**What is required:** Transcribe the records between the line holding "Click the Above Budget legend swatch" and the line holding "pyautogui.click(x=334, y=34)", inclusive. Omit the pictures.

**Records to use:**
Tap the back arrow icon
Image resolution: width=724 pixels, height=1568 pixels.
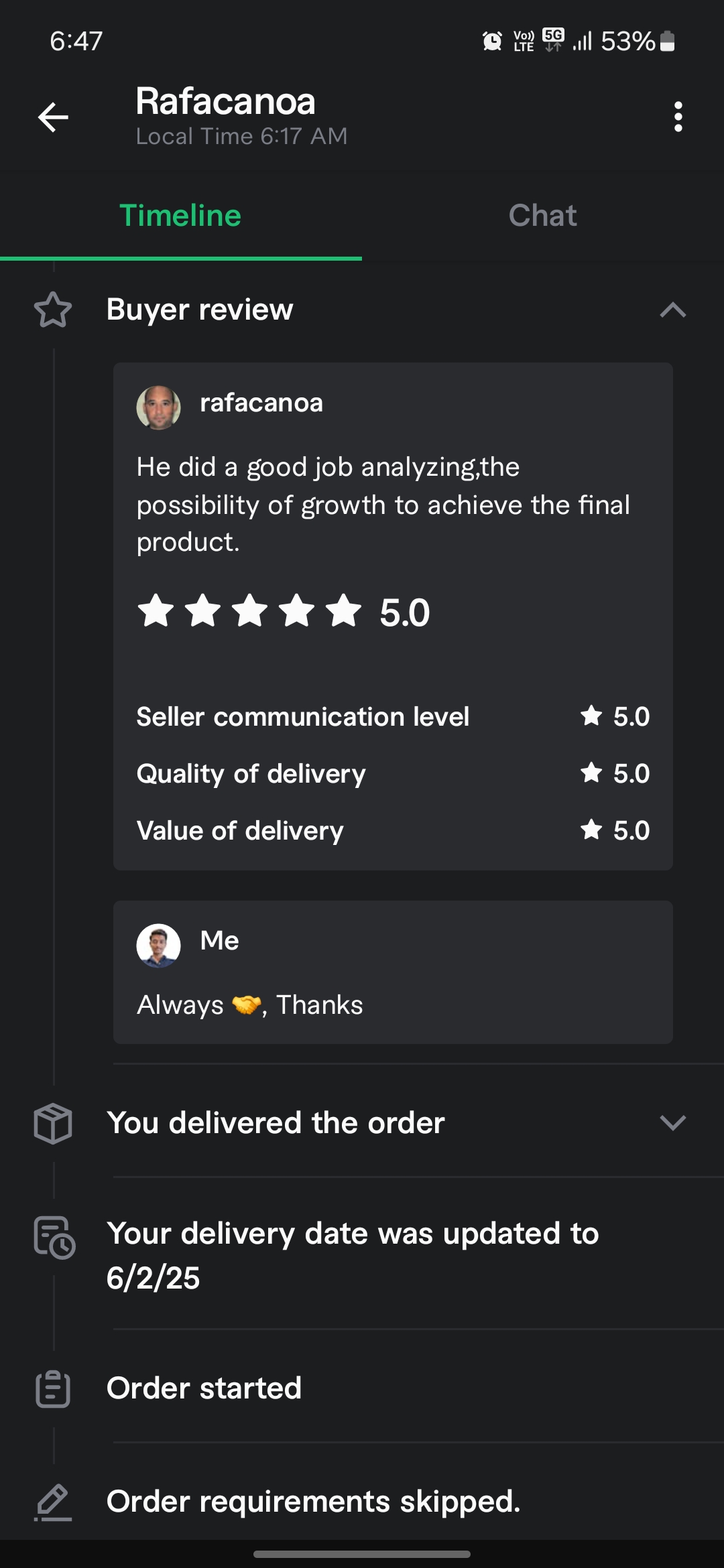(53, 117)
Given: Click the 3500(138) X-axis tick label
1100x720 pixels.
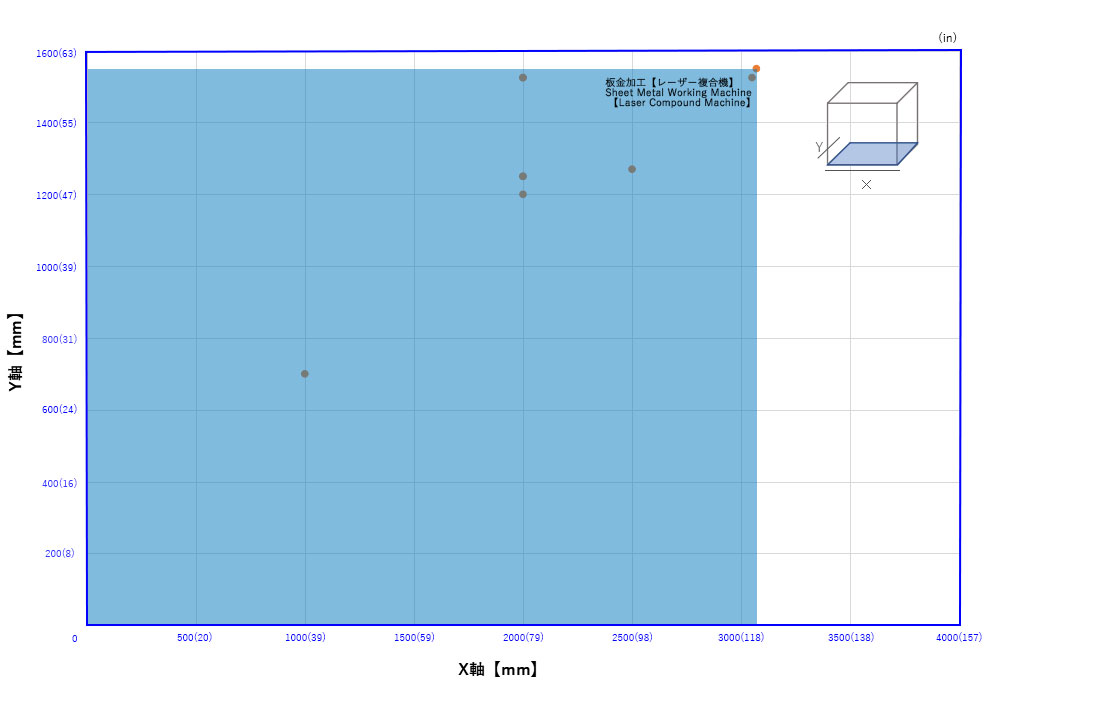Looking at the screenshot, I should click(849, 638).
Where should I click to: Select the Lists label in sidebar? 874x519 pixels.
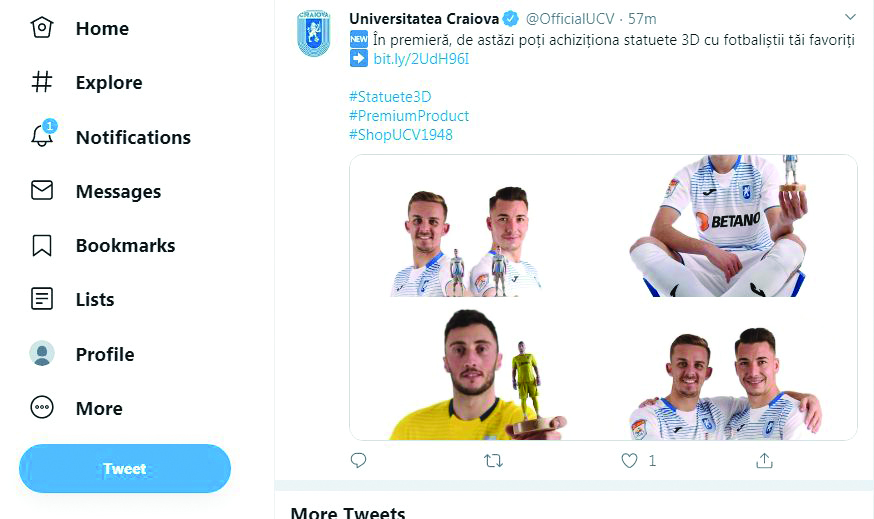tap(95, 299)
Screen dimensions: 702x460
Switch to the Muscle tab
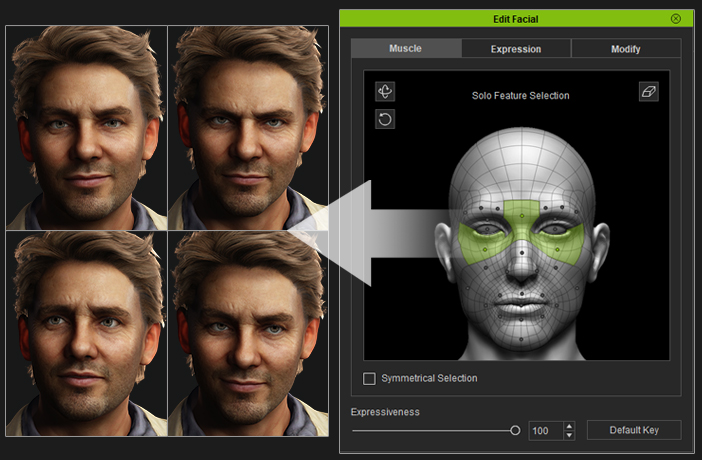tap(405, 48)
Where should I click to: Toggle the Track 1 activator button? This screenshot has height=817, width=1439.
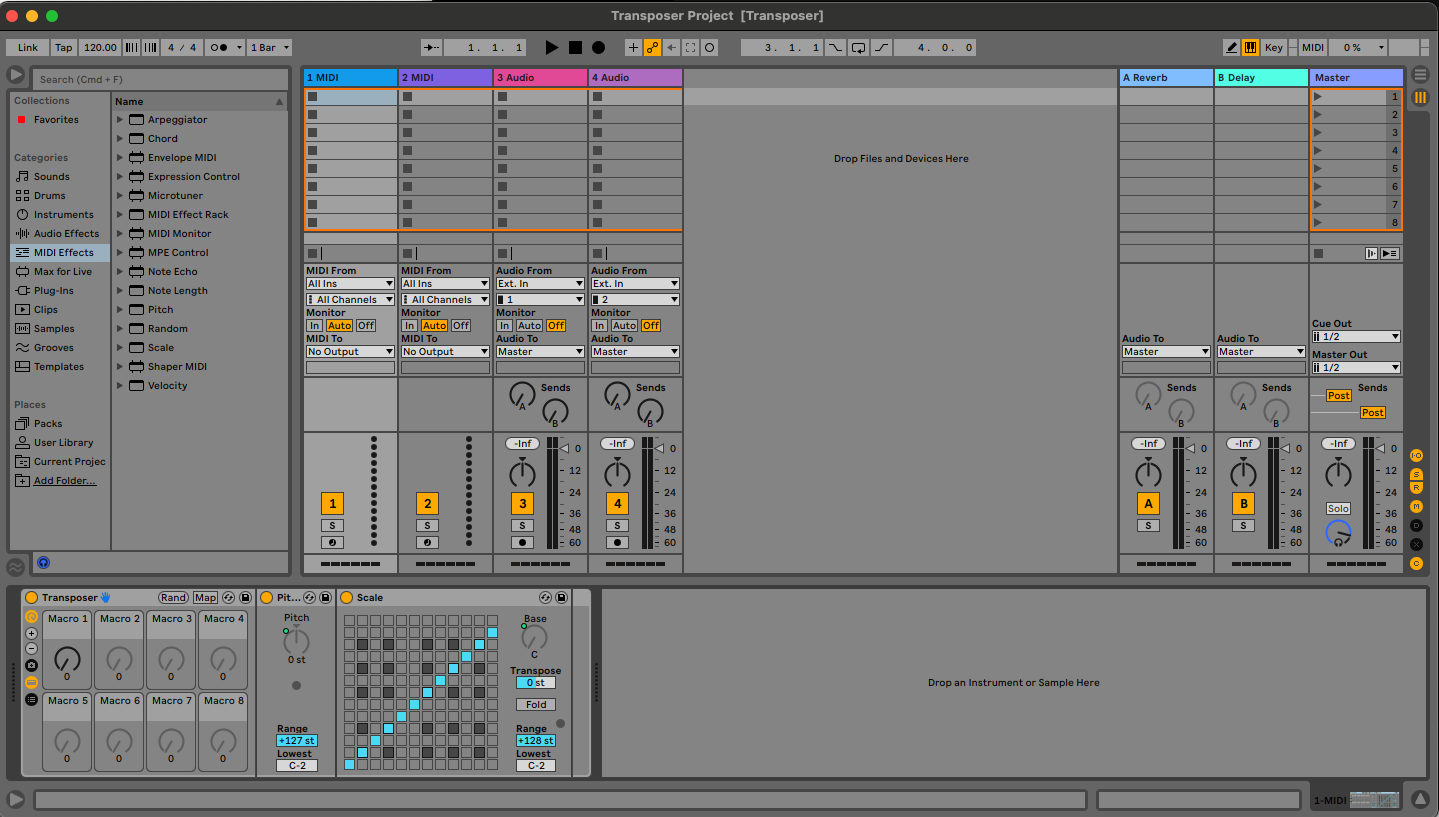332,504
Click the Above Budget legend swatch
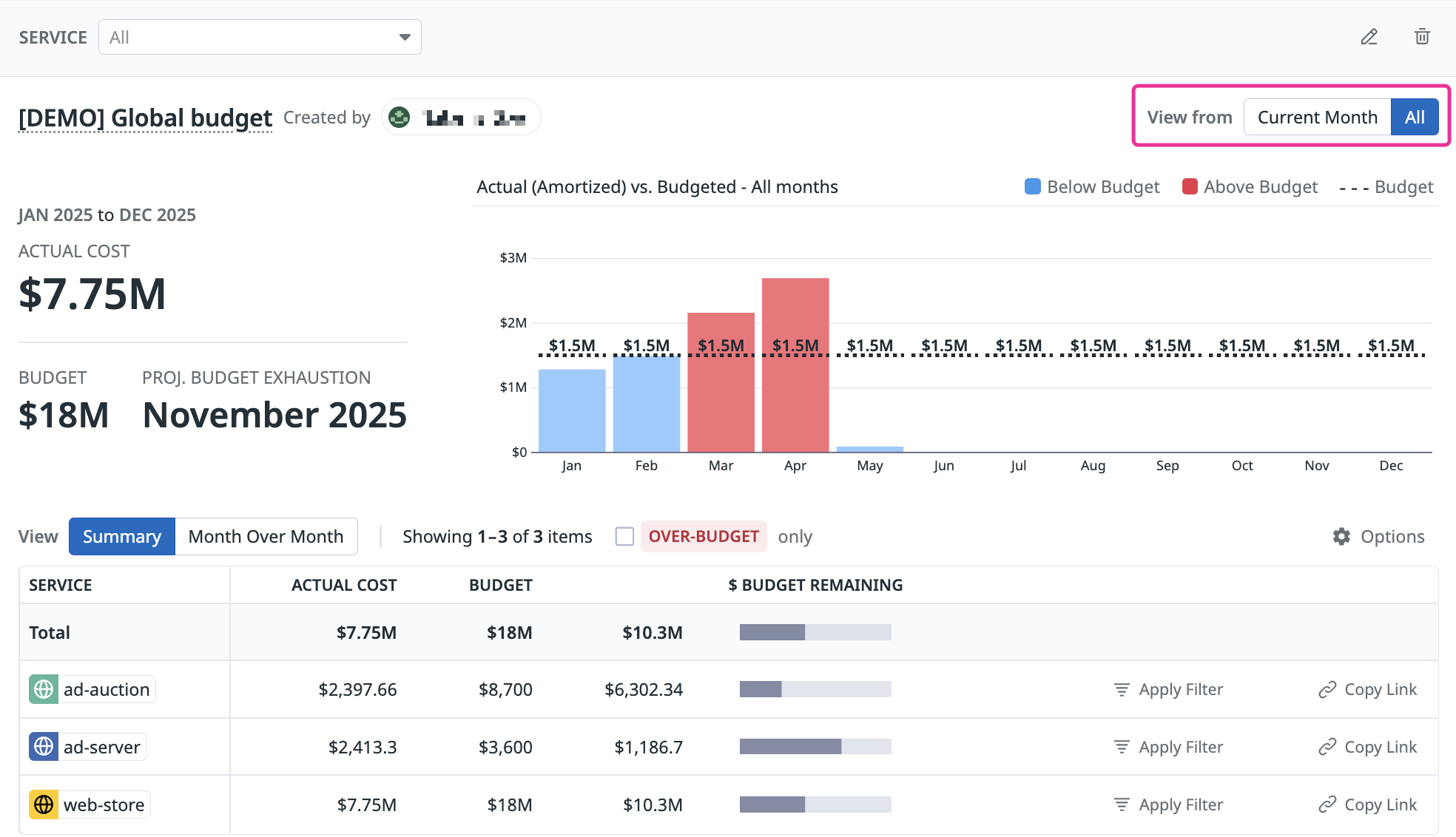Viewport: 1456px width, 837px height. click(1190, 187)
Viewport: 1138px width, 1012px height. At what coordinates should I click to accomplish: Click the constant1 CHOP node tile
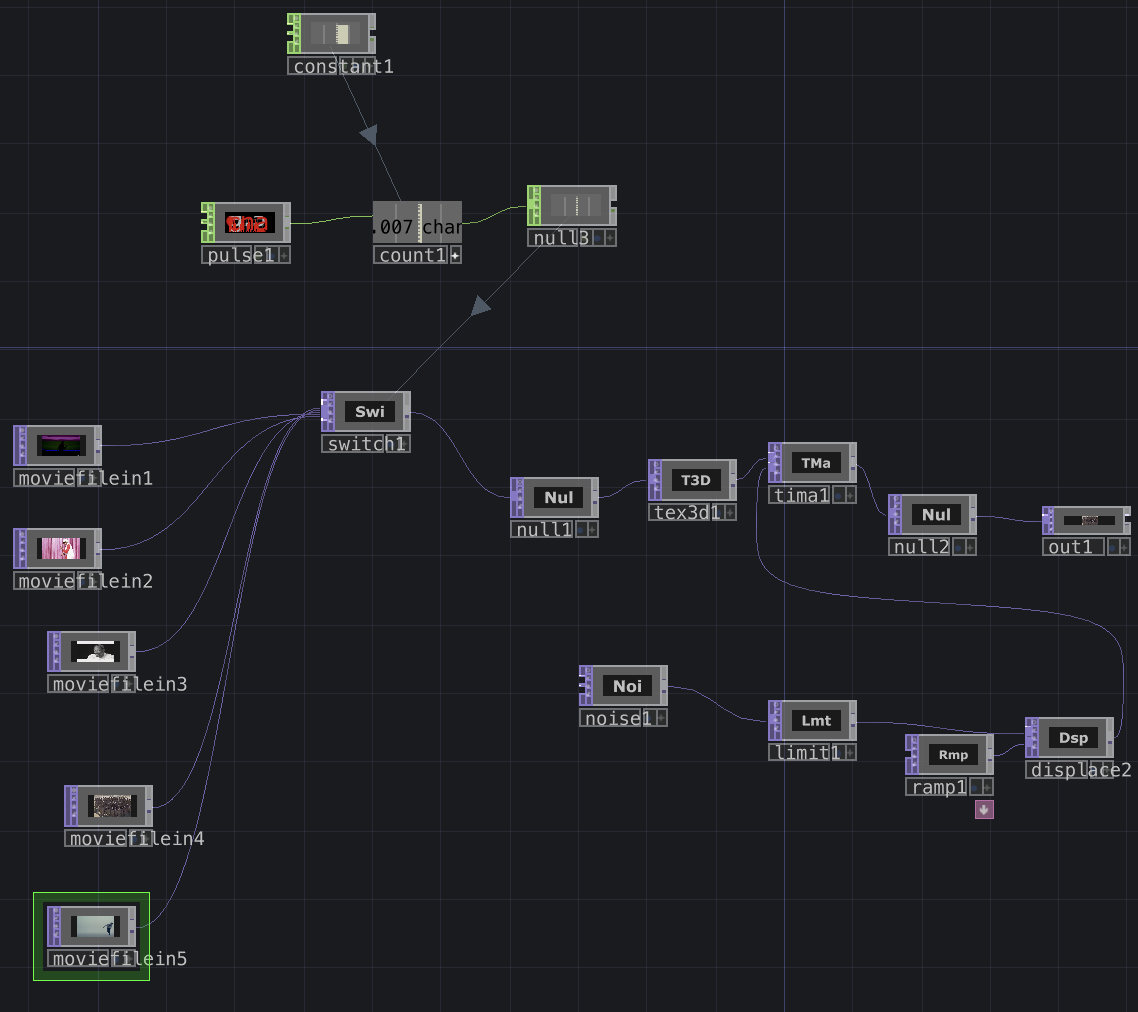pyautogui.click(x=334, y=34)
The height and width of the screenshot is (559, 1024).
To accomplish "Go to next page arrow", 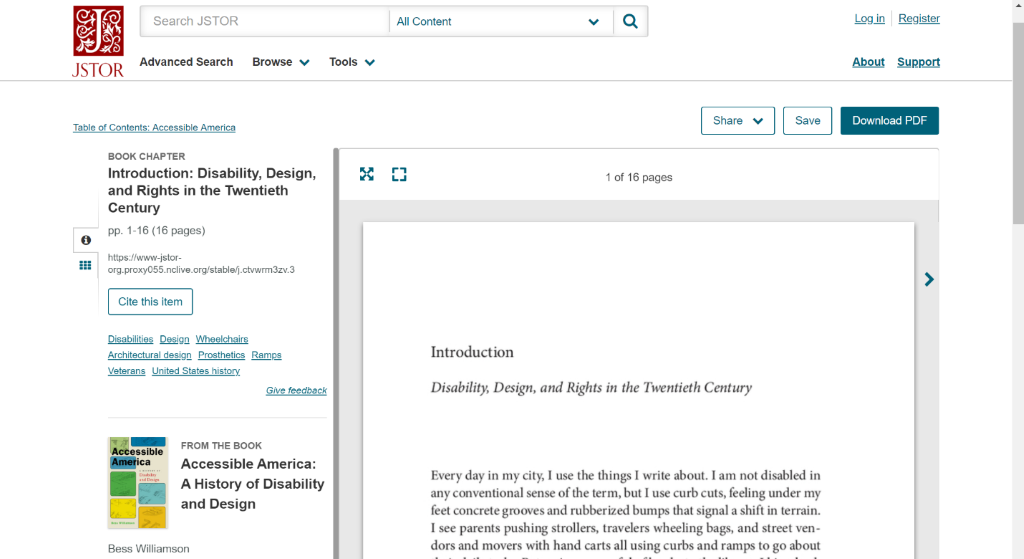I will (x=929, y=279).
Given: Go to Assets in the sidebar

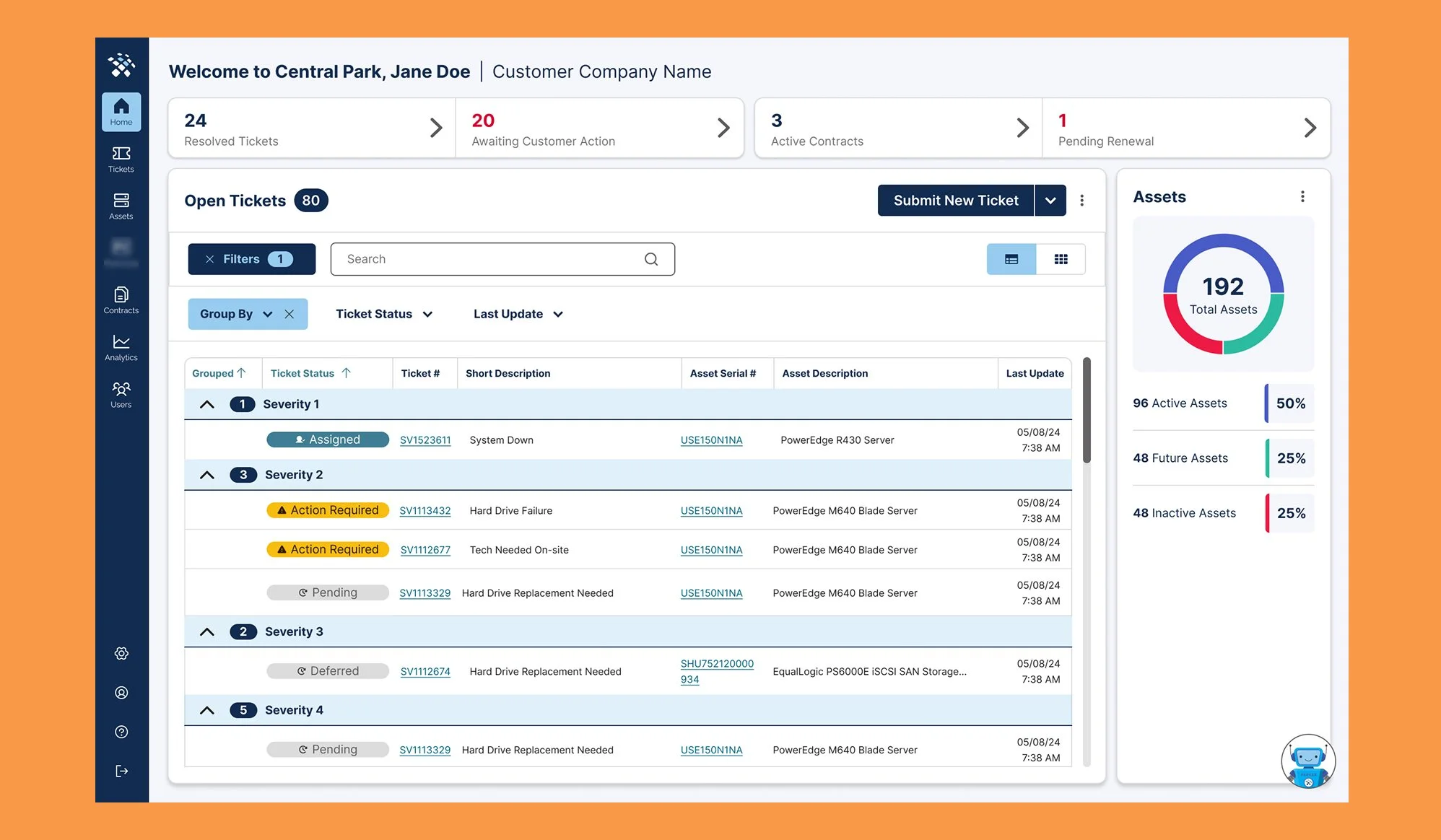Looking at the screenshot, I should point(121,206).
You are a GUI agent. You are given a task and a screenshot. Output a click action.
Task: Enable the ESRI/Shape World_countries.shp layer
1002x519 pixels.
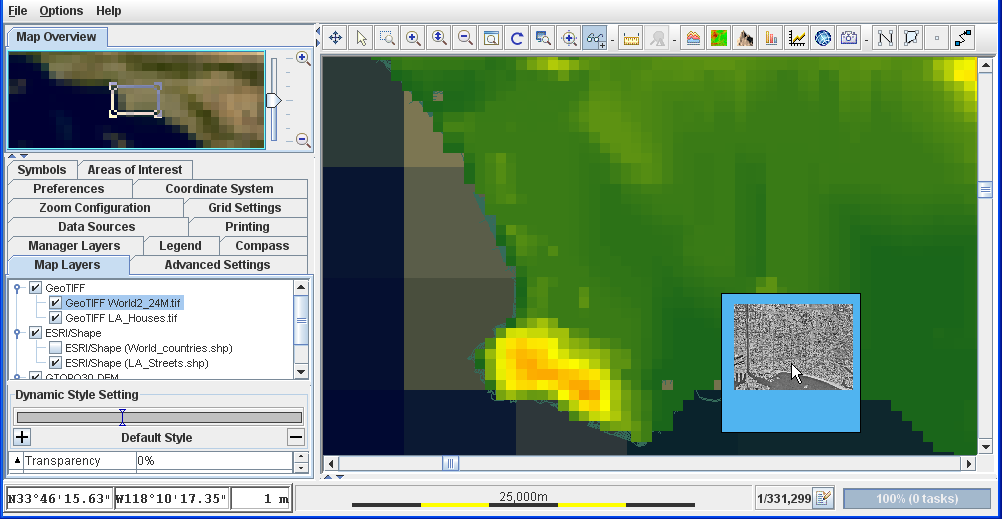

**Exercise result:**
Click the Above Budget legend swatch
Viewport: 1456px width, 837px height. click(1190, 187)
Viewport: 1138px width, 1012px height. At what coordinates should I click to accomplish: Click the constant1 CHOP node tile
pyautogui.click(x=334, y=34)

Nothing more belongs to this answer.